Sunday Telegraph – Sunday 26 December 2004

4WDs not wanted in the city


ROAD SAFETY - By TONY VERMEER

A MAJORITY of the population believes owners of four wheel drive vehicles should be required to obtain a special drivers licence.

They also want bull bars banned from vehicles registered in urban areas because of the danger they pose to other road users.

The results are revealed in an exclusive The Sunday Telegraph/Galaxy poll, which found 78 per cent of NSW residents support new measures to regulate 4WD vehicles.

Sales of 4WDs, or sports utility vehicles, have boomed in the past 10 years. They are up 18 per cent so far this year to 158,000 and account for almost one in four passenger vehicle sales.

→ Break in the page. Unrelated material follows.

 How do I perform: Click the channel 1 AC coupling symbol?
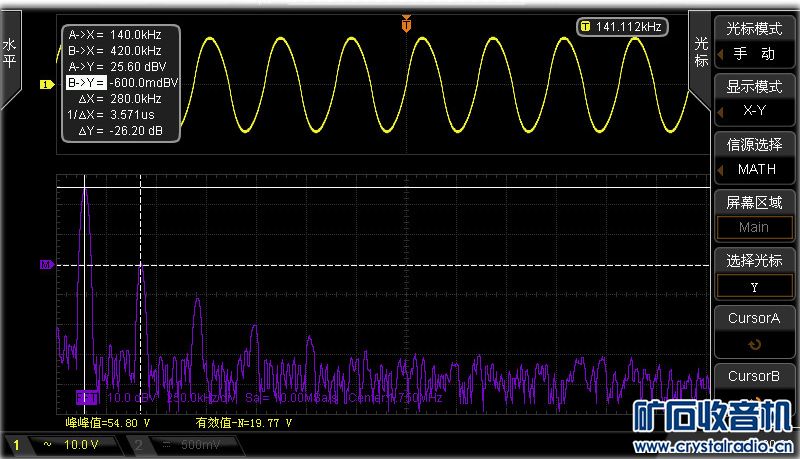46,443
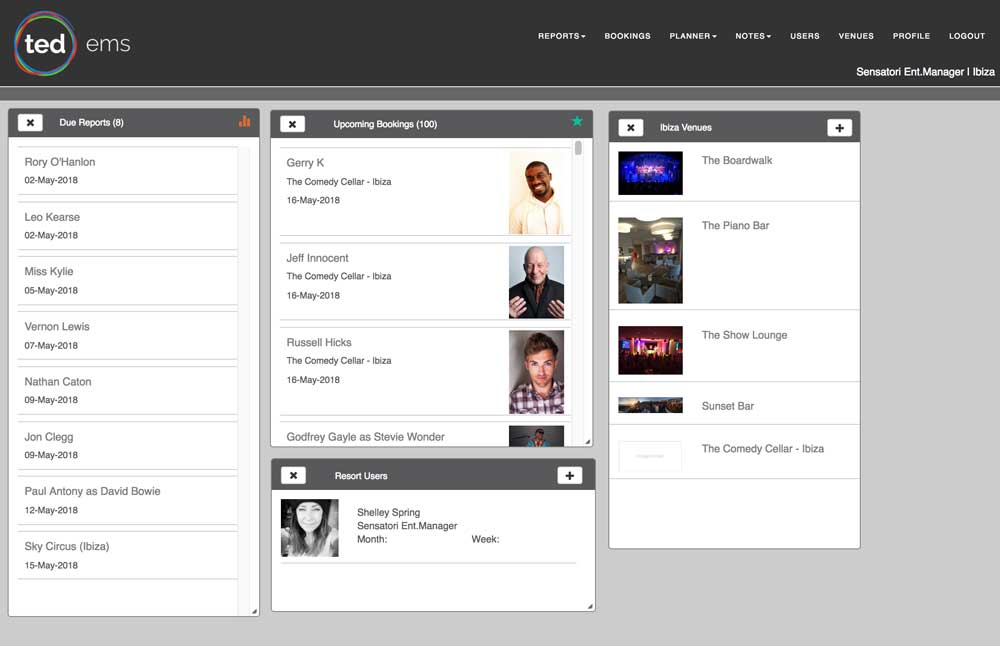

But critics claim they give drivers a false sense of security, are a threat to other road users because of their size and they also take a toll on the environment because of higher fuel consumption.

The Galaxy poll revealed 55 per cent of those surveyed believed a special licence should be mandatory before drivers are allowed behind the wheel of a 4WD.

 

Support was higher in the city (58 per cent) than in the country (49 per cent).

 

Fifty-five per cent also wanted a ban on bull bars in city areas.

 

However, only 32 per cent agreed with the call for an increase in the registration costs of 4WDs.

 

Galaxy general manager David Briggs said the level of support for tougher rules was surprising.

 

“Overall support is greatest in Sydney but even in regional and rural NSW 70 per cent would support the introduction of new legislation aimed at improving the safety of 4WD vehicles on our roads,” he said.

 

Pedestrian Council chairman Harold Scruby welcomed the result: “Anything over two tonnes should require a special licence because it's a truck. They're not designed to handle like ordinary passenger vehicles that most people get their licences in”.

 

Ian Luff, who runs advanced driving courses for 4WD owners, said many of the larger 4WDs had vastly different dynamics to ordinary cars.

 

“A lot of owners don't understand that. You need to be more skilled, you need some form of training even if you don't take it off-road and just drive around the city,” he said.

 

NRMA vehicle policy adviser Jack Haley said while the motoring organisation did not advocate special licences it did advise 4WD owners to get specific training in their vehicles.

He said 4WDs were more prone to roll over but overall safety levels were comparable with larger passenger cars, he said.

 

Land Rover Discovery owner David Smithers, of Pymble, who has owned four 4WDs, said he did not sense any hostility from other road users when he was driving.

 

He has recently completed Mr Luff's special driving course but said it should be for all drivers.

 

`The average driver of any vehicle needs to understand what it can and can't do. It's not just about 4WDs,” he said.